Erik Satie’s 3 Gymnopédies (1888), performed by Jean-Yves Thibaudet. 3

These have joined a compendium of composers with whom aspiring pianists must be familiar. Less familiar will be works of futurists, modernists, and expressionists, whose demanding compositions require more skill (or in some cases, more industrial machinery) than the average pianist possesses today.

John Cage famously wrote a series of works for prepared piano, which involve attaching nuts, bolts, and screws to the strings, something that should only be done by a professional to avoid serious damage.

John Cage’s Sonata V (from Sonatas and Interludes), performed by Inara Ferreira. 4


The collaborative pianist is the most flexible pianist of all. Sometimes mistakenly given the woefully inadequate moniker accompanist, collaborative pianists are the musicians who make recitals, as well as chamber and orchestral concerts, possible. Soloists might consider themselves experts on a single composer or style, and thus focus on the concertos, sonatas, and other works in their chosen area of expertise.

Ligeti’s Mysteries of the Macabre, performed by Phillip Chase Hawkins, with accompanist. 5

Collaborative pianists, however, are required to perform vastly different styles, even on the same concert program, deftly moving between contrasting styles like Beethoven and Hindemith. They work with singers, instrumentalists, small chamber groups, and full orchestras. They are often asked to transpose, sight-read, or even read figured bass, skills that are not necessarily prized by soloists. Non-piano instrumental sonatas are considered solo works by the non-pianist, but the collaborative pianist knows better. It is a duet, where the piano part is frequently more difficult than the so-called solo part. Should you find a collaborative pianist that doesn’t cringe when they hear the name Hindemith, pay them whatever they ask.

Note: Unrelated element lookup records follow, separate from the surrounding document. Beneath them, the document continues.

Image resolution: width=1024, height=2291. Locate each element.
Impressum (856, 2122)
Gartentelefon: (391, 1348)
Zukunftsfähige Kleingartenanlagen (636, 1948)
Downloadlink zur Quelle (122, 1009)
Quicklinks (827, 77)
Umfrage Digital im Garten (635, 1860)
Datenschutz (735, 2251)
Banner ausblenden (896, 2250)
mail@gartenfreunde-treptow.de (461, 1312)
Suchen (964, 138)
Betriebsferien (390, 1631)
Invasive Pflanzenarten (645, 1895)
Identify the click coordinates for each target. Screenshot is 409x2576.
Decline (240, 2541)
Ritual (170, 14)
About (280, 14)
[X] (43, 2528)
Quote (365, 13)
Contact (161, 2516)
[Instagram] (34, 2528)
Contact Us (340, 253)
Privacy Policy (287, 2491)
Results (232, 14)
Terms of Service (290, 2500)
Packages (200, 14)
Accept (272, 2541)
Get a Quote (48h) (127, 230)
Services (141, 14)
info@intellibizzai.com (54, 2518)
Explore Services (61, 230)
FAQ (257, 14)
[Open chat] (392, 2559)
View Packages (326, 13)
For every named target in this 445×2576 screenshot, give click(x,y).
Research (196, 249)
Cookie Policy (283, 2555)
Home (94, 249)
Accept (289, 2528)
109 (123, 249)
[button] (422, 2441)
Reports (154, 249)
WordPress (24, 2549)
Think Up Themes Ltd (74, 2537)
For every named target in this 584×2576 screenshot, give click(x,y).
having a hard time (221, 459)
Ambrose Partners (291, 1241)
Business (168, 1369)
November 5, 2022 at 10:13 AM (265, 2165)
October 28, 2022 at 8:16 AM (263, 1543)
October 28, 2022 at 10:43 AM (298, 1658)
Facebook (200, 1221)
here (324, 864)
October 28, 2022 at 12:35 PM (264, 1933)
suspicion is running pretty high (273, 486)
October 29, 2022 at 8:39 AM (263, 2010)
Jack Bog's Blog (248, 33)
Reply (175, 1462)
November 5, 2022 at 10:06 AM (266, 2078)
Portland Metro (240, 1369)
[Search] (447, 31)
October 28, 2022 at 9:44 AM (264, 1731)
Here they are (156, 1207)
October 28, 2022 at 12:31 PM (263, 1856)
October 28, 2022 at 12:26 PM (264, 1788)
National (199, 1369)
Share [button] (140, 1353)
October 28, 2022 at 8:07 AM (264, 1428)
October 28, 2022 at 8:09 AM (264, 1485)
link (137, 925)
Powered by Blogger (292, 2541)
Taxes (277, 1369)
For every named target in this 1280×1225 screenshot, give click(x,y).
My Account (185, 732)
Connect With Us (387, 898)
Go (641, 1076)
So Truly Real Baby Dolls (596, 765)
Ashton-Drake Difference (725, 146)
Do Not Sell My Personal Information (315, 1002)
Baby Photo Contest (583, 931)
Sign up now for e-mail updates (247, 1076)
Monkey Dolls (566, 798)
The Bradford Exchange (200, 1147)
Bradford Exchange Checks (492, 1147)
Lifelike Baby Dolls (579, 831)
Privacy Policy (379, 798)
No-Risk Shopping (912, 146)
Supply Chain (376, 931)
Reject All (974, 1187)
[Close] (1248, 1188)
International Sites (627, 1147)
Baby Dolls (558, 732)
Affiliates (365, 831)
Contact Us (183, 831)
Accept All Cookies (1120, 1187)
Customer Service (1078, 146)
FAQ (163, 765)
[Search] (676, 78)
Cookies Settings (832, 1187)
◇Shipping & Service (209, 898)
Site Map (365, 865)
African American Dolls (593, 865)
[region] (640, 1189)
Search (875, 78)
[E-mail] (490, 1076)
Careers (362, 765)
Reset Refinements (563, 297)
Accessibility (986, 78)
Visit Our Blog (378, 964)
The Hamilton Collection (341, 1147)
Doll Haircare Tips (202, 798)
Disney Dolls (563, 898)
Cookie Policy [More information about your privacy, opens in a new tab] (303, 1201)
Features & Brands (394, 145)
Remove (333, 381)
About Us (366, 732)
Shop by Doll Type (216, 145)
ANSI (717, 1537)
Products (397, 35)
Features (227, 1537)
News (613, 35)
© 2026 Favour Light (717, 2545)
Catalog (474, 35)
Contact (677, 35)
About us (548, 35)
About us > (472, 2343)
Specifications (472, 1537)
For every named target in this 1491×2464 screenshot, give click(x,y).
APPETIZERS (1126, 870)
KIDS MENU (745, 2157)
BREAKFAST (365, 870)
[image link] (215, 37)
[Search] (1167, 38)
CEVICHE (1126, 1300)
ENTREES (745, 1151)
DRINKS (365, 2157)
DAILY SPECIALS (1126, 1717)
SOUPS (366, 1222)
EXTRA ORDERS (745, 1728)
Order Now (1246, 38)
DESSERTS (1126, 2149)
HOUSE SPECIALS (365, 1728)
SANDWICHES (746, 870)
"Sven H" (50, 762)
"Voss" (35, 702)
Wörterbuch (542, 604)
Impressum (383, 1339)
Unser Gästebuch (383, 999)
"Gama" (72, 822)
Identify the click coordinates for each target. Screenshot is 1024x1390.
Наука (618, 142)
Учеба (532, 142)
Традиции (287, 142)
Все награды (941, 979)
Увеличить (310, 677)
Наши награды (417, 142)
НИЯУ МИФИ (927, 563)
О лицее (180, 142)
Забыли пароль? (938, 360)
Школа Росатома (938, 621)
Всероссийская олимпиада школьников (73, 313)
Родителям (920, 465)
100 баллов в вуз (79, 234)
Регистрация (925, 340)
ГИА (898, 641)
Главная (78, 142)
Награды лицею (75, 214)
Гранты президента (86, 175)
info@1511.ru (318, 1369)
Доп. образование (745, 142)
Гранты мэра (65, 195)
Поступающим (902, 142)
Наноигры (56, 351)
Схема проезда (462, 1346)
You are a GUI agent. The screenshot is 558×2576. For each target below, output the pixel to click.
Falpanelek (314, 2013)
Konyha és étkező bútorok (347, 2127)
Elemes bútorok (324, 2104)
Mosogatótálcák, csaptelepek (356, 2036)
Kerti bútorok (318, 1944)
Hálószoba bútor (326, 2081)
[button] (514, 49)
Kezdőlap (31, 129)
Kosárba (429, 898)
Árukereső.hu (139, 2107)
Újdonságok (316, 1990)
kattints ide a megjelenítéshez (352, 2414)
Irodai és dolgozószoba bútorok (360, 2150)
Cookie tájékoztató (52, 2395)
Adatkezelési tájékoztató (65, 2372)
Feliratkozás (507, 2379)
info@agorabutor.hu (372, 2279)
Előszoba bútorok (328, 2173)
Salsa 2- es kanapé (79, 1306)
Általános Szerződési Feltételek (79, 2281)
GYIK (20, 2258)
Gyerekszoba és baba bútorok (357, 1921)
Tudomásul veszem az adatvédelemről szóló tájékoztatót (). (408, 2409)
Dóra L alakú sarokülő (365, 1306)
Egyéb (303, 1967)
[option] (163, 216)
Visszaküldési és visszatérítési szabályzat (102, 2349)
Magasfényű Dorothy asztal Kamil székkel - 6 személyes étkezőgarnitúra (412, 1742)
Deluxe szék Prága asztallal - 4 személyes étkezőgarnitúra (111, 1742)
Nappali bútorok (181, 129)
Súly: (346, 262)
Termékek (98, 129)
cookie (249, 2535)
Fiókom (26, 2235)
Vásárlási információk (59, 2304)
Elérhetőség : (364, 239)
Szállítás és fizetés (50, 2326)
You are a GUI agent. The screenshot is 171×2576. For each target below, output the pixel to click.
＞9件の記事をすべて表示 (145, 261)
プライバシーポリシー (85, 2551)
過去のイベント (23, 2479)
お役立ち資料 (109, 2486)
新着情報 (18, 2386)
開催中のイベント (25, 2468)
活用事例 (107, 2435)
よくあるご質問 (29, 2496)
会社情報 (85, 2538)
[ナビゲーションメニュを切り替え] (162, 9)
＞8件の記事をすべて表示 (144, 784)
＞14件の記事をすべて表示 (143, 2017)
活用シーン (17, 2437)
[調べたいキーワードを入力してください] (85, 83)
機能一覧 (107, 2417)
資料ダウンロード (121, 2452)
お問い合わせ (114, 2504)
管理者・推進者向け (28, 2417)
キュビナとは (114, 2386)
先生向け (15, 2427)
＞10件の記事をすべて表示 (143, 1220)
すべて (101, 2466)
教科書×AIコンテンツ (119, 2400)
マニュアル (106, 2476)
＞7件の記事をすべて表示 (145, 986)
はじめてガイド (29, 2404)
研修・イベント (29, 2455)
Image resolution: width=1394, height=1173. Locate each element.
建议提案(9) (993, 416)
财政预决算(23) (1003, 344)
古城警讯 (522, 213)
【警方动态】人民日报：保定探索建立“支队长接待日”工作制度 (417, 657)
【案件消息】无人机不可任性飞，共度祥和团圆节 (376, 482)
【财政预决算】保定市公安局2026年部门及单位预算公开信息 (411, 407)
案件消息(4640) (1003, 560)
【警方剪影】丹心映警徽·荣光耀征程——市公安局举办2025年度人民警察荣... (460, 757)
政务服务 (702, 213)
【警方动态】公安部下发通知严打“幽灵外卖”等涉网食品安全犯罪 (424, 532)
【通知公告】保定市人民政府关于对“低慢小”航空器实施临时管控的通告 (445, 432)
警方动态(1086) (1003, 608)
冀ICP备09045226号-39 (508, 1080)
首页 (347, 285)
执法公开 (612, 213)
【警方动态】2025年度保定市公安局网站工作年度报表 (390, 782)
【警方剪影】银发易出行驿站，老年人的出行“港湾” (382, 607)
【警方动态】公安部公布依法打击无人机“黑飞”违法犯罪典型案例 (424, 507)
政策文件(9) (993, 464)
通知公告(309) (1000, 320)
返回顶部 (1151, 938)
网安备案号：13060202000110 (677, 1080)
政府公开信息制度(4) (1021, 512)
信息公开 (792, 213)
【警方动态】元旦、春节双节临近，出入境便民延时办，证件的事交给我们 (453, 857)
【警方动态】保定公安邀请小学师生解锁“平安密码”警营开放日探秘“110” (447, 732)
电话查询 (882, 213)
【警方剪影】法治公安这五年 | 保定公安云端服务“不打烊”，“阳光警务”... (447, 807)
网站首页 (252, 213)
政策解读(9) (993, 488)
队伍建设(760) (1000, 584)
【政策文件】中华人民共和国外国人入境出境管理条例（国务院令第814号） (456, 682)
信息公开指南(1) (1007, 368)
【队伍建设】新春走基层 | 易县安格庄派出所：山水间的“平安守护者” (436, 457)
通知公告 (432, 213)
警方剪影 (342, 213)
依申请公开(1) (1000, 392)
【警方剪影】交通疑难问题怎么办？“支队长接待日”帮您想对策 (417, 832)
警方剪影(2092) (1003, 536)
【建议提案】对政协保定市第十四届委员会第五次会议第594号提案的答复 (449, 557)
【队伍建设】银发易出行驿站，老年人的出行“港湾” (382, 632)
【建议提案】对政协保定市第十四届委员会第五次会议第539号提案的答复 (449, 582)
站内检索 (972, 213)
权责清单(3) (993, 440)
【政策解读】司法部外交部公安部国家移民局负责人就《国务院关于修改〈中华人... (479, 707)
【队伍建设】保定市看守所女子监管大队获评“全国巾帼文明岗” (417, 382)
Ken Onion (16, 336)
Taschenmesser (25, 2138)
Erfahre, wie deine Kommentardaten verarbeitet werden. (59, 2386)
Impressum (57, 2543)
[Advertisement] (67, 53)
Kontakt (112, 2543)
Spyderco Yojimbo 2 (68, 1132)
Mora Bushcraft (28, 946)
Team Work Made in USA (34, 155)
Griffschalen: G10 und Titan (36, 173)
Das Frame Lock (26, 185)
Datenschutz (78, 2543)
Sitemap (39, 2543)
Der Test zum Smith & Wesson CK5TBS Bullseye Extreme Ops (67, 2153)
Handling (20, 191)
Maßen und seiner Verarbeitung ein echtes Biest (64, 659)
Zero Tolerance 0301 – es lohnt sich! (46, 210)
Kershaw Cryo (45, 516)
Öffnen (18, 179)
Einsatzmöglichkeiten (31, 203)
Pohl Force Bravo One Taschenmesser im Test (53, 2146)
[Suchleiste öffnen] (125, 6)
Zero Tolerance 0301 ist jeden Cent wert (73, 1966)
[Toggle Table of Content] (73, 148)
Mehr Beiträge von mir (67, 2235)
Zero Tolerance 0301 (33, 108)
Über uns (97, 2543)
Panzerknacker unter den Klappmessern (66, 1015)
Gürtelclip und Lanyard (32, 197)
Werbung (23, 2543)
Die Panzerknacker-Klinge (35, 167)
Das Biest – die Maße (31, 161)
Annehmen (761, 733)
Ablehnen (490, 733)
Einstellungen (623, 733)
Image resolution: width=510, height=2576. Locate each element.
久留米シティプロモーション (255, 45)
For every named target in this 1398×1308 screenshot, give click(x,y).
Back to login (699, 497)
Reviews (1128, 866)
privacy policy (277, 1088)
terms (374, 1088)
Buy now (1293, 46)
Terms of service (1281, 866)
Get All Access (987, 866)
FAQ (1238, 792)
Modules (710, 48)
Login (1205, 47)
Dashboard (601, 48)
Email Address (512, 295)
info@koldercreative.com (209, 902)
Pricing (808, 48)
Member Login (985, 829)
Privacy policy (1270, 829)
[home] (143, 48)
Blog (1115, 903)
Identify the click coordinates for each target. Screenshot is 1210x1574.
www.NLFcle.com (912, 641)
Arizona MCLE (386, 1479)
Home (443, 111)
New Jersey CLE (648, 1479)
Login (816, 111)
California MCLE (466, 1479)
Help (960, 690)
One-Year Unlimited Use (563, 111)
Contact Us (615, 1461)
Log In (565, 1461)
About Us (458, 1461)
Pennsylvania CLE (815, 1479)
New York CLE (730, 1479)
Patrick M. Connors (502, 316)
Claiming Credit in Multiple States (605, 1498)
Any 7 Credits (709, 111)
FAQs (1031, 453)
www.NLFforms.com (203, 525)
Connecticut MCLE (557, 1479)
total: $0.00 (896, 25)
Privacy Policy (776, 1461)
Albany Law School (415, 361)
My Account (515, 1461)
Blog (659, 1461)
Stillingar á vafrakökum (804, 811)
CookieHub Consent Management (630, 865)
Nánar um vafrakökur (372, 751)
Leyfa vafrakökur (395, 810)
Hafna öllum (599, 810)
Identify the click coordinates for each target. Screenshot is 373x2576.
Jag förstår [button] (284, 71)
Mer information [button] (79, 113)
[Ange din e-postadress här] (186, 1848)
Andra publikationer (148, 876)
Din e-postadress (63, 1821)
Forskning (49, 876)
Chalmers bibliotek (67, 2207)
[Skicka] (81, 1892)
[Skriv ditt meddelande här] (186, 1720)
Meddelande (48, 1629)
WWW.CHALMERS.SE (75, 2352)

The piano is a truly marvelous instrument, with unmatched capabilities spanning all musical genres. What’s more, a young pianist need not determine their intent until after many years of playing. The possibilities are unlimited, and many pianists excel in both solo and collaborative roles. Few instruments possess the ability to fluidly transition between so many styles, and this is why piano has become the most studied instrument worldwide, by a wide margin.